Screen-element location data:
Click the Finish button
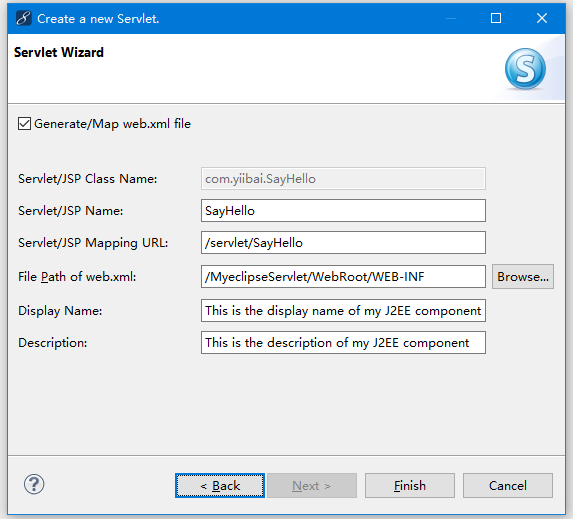Image resolution: width=573 pixels, height=519 pixels. click(410, 485)
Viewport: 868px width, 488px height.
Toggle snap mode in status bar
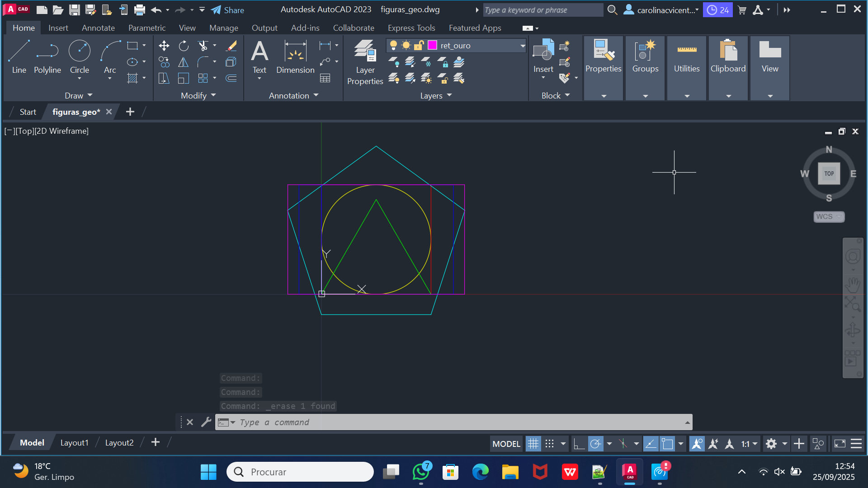tap(549, 444)
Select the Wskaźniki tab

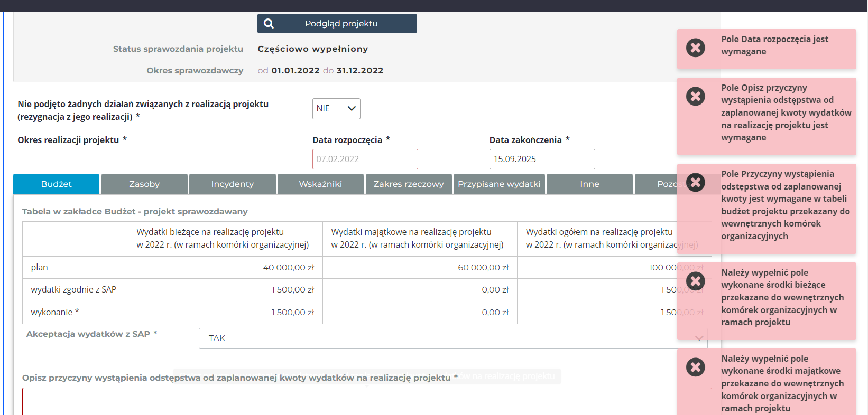point(320,184)
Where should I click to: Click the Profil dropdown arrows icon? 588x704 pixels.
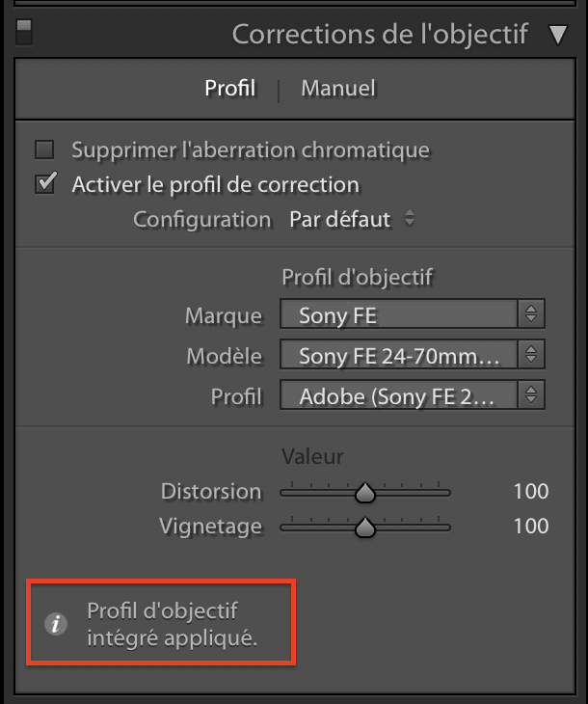[x=531, y=395]
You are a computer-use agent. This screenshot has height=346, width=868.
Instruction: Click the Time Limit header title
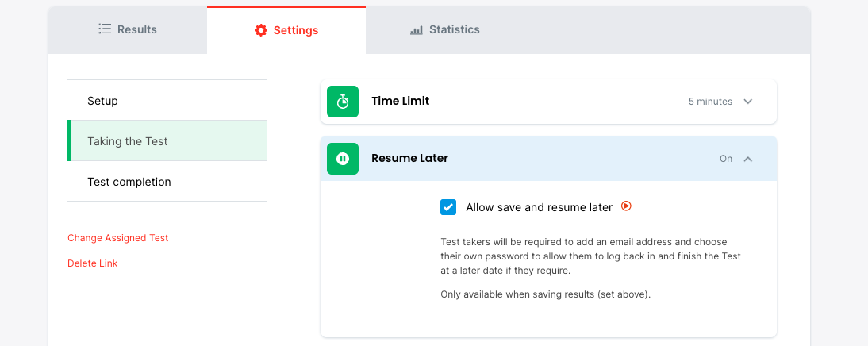[400, 101]
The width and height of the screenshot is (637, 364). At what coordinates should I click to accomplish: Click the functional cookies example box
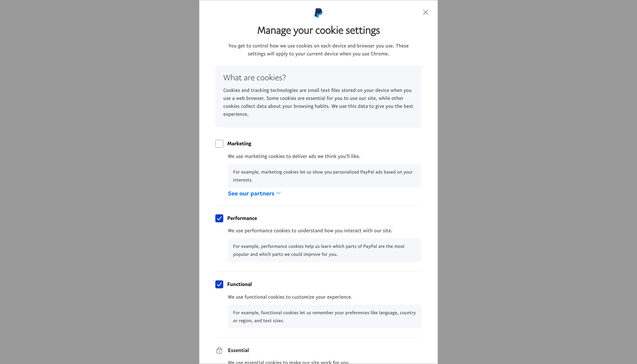pos(324,317)
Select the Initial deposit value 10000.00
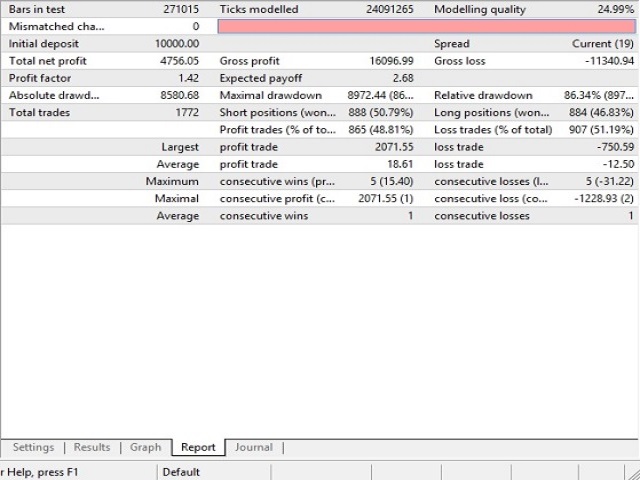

§ **STATED EXERCISE**:
Please copy out every line of the data above word for word, leaving out the pictures.

§ **ANSWER TO THE TASK**:
Click the Finish button
Image resolution: width=573 pixels, height=519 pixels. click(410, 485)
Viewport: 868px width, 488px height.
Toggle snap mode in status bar
tap(549, 444)
Select the Wskaźniki tab

point(320,184)
Where should I click to: Click the Profil dropdown arrows icon? 588x704 pixels.
[x=531, y=395]
You are a computer-use agent. This screenshot has height=346, width=868.
Instruction: Click the Time Limit header title
[400, 101]
The width and height of the screenshot is (637, 364). At what coordinates should I click to accomplish: Click the functional cookies example box
pos(324,317)
Select the Initial deposit value 10000.00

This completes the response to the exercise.